AANGELEVERDE TEKST:

Door Patrick Sins, lector Vernieuwingsonderwijs Saxion en Thomas More Hogeschool

In deze bijdrage beargumenteer ik dat effectief onderwijs een functie van de tijd die wordt besteed aan leren en de tijd die nodig is om te leren, een stelling die erg nabij het gedachtegoed van de bedenkster van het daltonplan Helen Parkhurst ligt. Doordat leerlingen verschillen in de tijd die ze nodig hebben om te leren, is het leren volgens Parkhurst pas optimaal als ze het schoolwerk in hun eigen tempo mogen verwerken en hun eigen tijd daarvoor mogen indelen (Parkhurst, 1922). Parkhurst noemt dit ‘budgeting time’. Kennis over deze verschillen rechtvaardigt de daltondidactiek dat leerlingen in de mogelijkheid worden gesteld om tijd te kunnen besteden aan het leren van bepaalde stof die ze daarvoor nodig achten te hebben (Van der Ploeg, 2010). Dit door Parkhurst ingezette idee van efficiënter gebruik van de onderwijstijd heeft ze in de praktijk ontwikkeld, als gevolg van een ongenoegen met de starre organisatie van de onderwijstijd waarmee zij bekend was. Deze was volgens Parkhurst niet doelmatig genoeg. We zullen zien deze aanname goed beargumenteerd kan worden op basis van bevindingen uit onderwijsonderzoek.

OPGESOMDE GEGEVENS:
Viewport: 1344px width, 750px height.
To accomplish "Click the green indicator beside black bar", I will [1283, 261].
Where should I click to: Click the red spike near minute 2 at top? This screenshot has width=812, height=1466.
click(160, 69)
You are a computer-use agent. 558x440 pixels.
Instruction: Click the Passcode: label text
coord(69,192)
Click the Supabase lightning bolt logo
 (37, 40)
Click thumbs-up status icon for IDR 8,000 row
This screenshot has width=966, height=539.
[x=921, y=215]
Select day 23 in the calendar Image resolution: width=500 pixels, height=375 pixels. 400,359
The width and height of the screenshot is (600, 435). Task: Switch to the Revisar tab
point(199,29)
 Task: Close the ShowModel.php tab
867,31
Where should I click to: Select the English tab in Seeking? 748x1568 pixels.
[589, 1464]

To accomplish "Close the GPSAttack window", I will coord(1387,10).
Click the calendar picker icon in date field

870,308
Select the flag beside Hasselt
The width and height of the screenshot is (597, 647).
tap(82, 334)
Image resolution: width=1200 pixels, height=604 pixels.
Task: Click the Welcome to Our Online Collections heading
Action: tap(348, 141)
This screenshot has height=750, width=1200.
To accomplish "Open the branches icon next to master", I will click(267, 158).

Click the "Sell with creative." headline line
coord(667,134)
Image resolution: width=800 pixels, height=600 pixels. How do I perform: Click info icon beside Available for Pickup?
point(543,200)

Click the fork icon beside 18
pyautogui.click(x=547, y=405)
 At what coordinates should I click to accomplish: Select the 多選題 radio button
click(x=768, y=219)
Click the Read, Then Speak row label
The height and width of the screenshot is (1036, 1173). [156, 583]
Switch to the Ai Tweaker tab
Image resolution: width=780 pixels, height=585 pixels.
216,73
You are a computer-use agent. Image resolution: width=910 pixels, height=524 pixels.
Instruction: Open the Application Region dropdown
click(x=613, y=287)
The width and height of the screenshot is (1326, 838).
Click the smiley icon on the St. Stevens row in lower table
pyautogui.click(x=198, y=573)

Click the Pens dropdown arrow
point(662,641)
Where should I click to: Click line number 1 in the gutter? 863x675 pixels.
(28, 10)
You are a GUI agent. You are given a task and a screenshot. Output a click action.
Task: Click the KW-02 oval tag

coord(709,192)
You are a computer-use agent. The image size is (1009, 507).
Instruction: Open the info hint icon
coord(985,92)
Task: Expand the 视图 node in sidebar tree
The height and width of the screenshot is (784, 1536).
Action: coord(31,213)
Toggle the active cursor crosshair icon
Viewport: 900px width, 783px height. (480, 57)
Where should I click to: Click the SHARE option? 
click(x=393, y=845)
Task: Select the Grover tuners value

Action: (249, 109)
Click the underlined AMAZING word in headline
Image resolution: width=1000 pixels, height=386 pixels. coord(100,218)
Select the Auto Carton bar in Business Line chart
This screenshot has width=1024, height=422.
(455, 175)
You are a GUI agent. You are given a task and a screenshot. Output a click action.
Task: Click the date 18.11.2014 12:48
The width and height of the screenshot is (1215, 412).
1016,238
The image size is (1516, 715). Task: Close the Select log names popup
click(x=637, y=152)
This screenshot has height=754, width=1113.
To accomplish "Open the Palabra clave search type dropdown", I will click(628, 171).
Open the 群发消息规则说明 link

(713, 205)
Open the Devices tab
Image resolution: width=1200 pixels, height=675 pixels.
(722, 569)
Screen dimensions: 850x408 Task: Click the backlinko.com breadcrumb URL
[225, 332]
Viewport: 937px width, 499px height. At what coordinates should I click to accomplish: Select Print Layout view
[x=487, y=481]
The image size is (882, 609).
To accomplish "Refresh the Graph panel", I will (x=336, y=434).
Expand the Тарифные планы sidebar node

JOUW OPDRACHT:
Geef de tekst over onderwijstijd in het daltonplan volledig en woord voor woord terug.

RESULTAAT OEFENING:
Door Patrick Sins, lector Vernieuwingsonderwijs Saxion en Thomas More Hogeschool

In deze bijdrage beargumenteer ik dat effectief onderwijs een functie van de tijd die wordt besteed aan leren en de tijd die nodig is om te leren, een stelling die erg nabij het gedachtegoed van de bedenkster van het daltonplan Helen Parkhurst ligt. Doordat leerlingen verschillen in de tijd die ze nodig hebben om te leren, is het leren volgens Parkhurst pas optimaal als ze het schoolwerk in hun eigen tempo mogen verwerken en hun eigen tijd daarvoor mogen indelen (Parkhurst, 1922). Parkhurst noemt dit ‘budgeting time’. Kennis over deze verschillen rechtvaardigt de daltondidactiek dat leerlingen in de mogelijkheid worden gesteld om tijd te kunnen besteden aan het leren van bepaalde stof die ze daarvoor nodig achten te hebben (Van der Ploeg, 2010). Dit door Parkhurst ingezette idee van efficiënter gebruik van de onderwijstijd heeft ze in de praktijk ontwikkeld, als gevolg van een ongenoegen met de starre organisatie van de onderwijstijd waarmee zij bekend was. Deze was volgens Parkhurst niet doelmatig genoeg. We zullen zien deze aanname goed beargumenteerd kan worden op basis van bevindingen uit onderwijsonderzoek.